No nos ocuparemos en este artículo de la confusión de lenguas que sucedió de repente durante la construcción de la torre de Babel, porque fue un milagro que refiere la Sagrada Escritura, y nosotros no explicamos ni examinamos los milagros.
Nos contentaremos con decir que la caída del Imperio romano no produjo más confusión y más lenguas nuevas que la caída de la torre de Babel. Desde el reinado de Augusto hasta los tiempos de Atila, de Clodovico y de Goudeband, esto es, durante seis siglos, terra erat unios habii, en la tierra conocida sólo se hablaba una lengua. Se hablaba en latín desde el Eufrates hasta el monte Atlas. Las leyes que gobernaban a todas las naciones estaban escritas en latín y el griego servía de diversión; el dialecto bárbaro de cada provincia sólo lo usaba el populacho.
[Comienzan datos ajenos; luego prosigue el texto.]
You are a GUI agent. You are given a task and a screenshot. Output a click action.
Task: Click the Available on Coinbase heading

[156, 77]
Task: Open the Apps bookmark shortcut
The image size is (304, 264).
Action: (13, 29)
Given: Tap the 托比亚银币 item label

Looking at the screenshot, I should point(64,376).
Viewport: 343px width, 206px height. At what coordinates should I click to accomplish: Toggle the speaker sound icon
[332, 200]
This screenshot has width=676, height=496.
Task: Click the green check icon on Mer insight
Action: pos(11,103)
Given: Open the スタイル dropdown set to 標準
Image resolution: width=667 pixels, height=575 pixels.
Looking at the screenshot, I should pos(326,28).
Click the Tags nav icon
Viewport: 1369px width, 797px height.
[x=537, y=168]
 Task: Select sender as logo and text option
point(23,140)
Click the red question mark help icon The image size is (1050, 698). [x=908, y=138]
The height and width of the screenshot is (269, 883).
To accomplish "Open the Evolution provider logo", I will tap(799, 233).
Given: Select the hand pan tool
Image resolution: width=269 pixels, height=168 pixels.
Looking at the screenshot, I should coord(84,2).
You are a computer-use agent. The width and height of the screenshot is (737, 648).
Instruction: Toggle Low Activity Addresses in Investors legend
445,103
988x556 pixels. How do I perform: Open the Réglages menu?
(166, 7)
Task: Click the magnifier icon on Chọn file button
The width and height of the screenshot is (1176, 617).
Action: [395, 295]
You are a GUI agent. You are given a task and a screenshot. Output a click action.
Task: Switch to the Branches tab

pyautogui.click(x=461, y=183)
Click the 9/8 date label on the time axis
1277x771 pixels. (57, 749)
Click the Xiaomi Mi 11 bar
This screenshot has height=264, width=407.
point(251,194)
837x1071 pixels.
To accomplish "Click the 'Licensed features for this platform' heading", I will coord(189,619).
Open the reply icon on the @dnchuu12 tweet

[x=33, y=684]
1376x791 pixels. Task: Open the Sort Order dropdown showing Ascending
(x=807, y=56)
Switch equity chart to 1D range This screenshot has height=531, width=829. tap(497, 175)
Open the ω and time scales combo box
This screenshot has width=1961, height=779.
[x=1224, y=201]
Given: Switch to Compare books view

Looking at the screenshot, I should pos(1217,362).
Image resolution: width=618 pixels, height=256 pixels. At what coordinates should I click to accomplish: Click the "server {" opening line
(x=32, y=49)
Pleiteaban en latín, lo mismo en los tribunales de África que en los tribunales de Roma. El habitante de Cornouailles que salía de su pueblo para viajar hasta el Asia Menor podía estar seguro de que le entenderían en todas partes en el largo camino que iba a atravesar. La lengua única fue un beneficio que los romanos hicieron a los hombres; éstos fueron ciudadanos de todas las ciudades, lo mismo en las márgenes del Danubio que en las riberas del Guadalquivir. En la actualidad, un hijo de Bérgamo que se dirija a los cantones suizos, de los que sólo le separa una montaña, necesita un intérprete como si fuera a la China. Ésta es una de las mayores calamidades de la vida.
II
La vanidad fue siempre la que hizo edificar los grandes monumentos, y por vanidad se edificó también la torre de Babel. «Construyamos -dijeron- una torre cuya cumbre llegue al cielo, y hagamos célebre nuestro nombre antes de dispersarnos por todo el mundo.» Esa empresa la acometió una tal Faleg, que tuvo a Noé por quinto abuelo. Como se ve, la arquitectura y todas las artes accesorias progresaron extraordinariamente en cinco generaciones. San Jerónimo, que dice que vio faunos y sátiros, no vio la torre de Babel; pero asegura que tenía veinte mil pies de altura, que no es una bicoca. El antiquísimo libro Jacult, que escribió un docto judío, demuestra que su altura era de ochenta y un mil pies judíos, y es sabido que el pie judío era poco más o menos de la misma longitud que el pie griego. Parece más verosímil que tuviera esas dimensiones que las que supone San Jerónimo. Esa torre subsiste todavía, pero ya no es tan alta. Varios viajeros muy verídicos la han visto. Yo, que no la he visto, no me ocuparé de ella, como no me ocuparé de mi primer padre Adán, con el que no tuve el honor de conversar. Pero consultad con el reverendo padre Calmet, que es hombre de ingenio sutil y profundo filósofo, y él os explicará detalles. No sé por qué dice el Génesis que Babel significa confusión, puesto que Ba, padre en las lenguas orientales, y Bel significan Dios; luego Babel debía significar la ciudad de Dios, la ciudad santa. Los antiguos daban este nombre a todas sus capitales. Babel significará confusión, ya porque los arquitectos quedaran confundidos después de haber verificado su obra, ya porque allí se confundieron todas las lenguas; y es evidente que desde entonces los alemanes ya no entendieron a los chinos, aunque si hemos de creer al sabio Bochart, el chino fue en su origen el mismo idioma que el alto alemán.